The car has been to the shop twice to have the remote start fixed, I just got it back tonight because they said it was finished which I believe it was but it lost its memory. The MTS procedure needs to be done so that the car/ remote knows that it is safe to start the car. I got home and followed the step by step procedure and afterwards my car will turn over no problem. I can get out turn it on and off multiple times... but once I actually put the car in gear and drive off and come back to a stop turn it off etc, leave it in neutral and go to use the remote start is wont do it. It flashes 7 times which indicates to set up the MTS procedure. I have done it about 8 times tonight and it keeps doing it over and over. If someone could please help me it would be much appreciated! thank you.


----------



## jaggerwild (May 21, 2007)

GETCARTER said:


> The car has been to the shop twice to have the remote start fixed, I just got it back tonight because they said it was finished which I believe it was but it lost its memory. The MTS procedure needs to be done so that the car/ remote knows that it is safe to start the car. I got home and followed the step by step procedure and afterwards my car will turn over no problem. I can get out turn it on and off multiple times... but once I actually put the car in gear and drive off and come back to a stop turn it off etc, leave it in neutral and go to use the remote start is wont do it. It flashes 7 times which indicates to set up the MTS procedure. I have done it about 8 times tonight and it keeps doing it over and over. If someone could please help me it would be much appreciated! thank you.


 If you have the remote start in a car/truck with a manual transmission, you will have to do the procedure each time. There is no getting around it, if your saying after doing the procedure it still will not start then you need to go back to where you bought it. I don't even like putting them in a manual transmission car. If it is showing that you did not do the procedure when in fact you did, then you may need to wait while existing the car to do the procedure after a minute or so see if that helps.


----------



## GETCARTER (Nov 8, 2011)

jaggerwild said:


> If you have the remote start in a car/truck with a manual transmission, you will have to do the procedure each time. There is no getting around it, if your saying after doing the procedure it still will not start then you need to go back to where you bought it. I don't even like putting them in a manual transmission car. If it is showing that you did not do the procedure when in fact you did, then you may need to wait while existing the car to do the procedure after a minute or so see if that helps.

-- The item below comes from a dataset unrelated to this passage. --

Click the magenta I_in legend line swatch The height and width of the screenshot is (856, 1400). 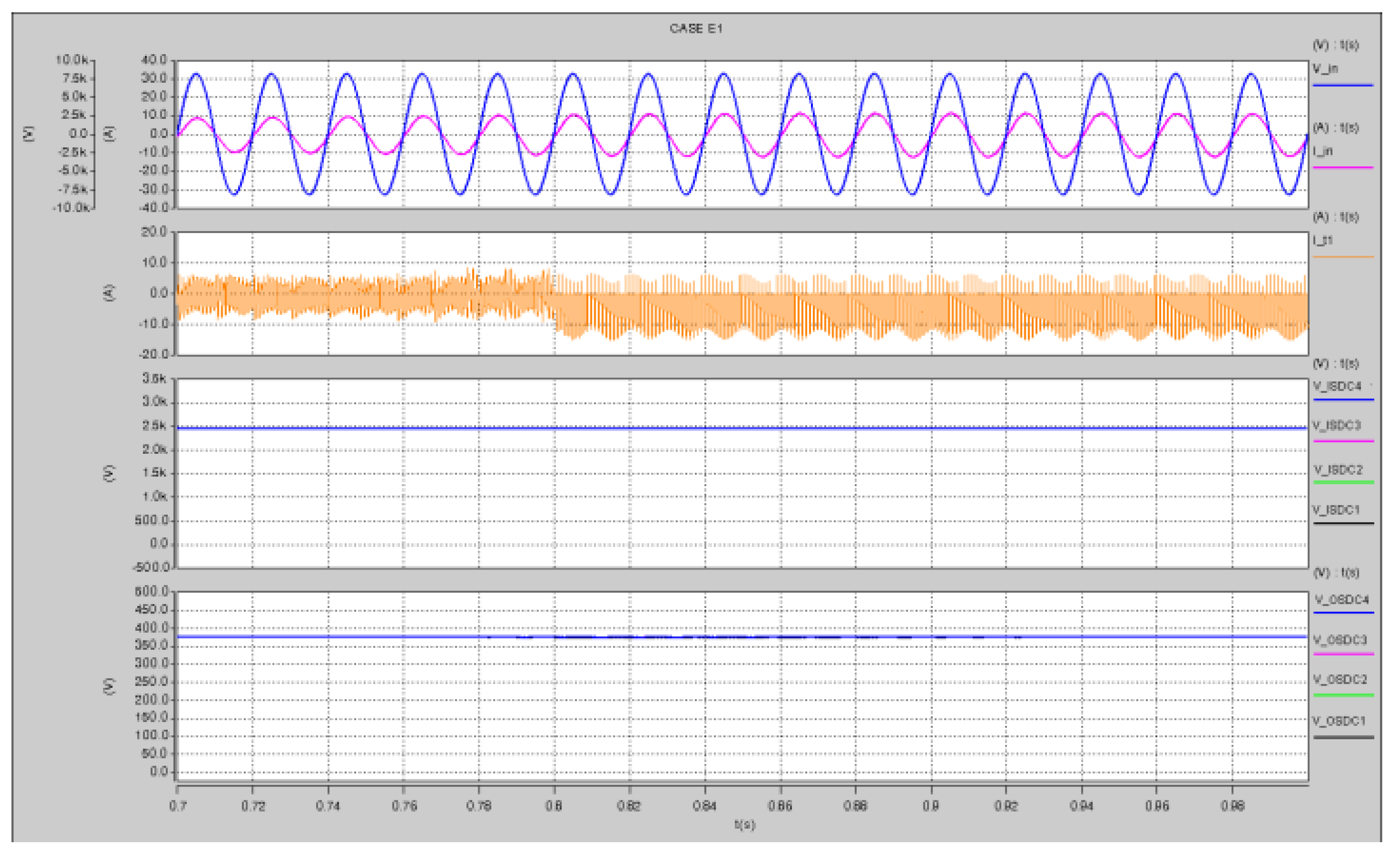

Hey thank you for the reply, I just figured this out today as I went back to the dealer and spoke with them on it and this is when I found out I have to do this procedure every time when wanting to use the remote start. So It does work.. I read the manual many times but it just does not state you have to do this each time. 

Im not the biggest fan of the remote start on a manual aswell but owning a car with leather seats ( which doesn’t have heated seats ) I ended up getting it. 

Thanks again.


----------



## jaggerwild (May 21, 2007)

GETCARTER said:


> Hey thank you for the reply, I just figured this out today as I went back to the dealer and spoke with them on it and this is when I found out I have to do this procedure every time when wanting to use the remote start. So It does work.. I read the manual many times but it just does not state you have to do this each time.
> 
> Im not the biggest fan of the remote start on a manual aswell but owning a car with leather seats ( which doesn’t have heated seats ) I ended up getting it.
> 
> Thanks again.


LOL Understand! You can add seat warmers to any car/truck, also hook them to the remote starter as well.


----------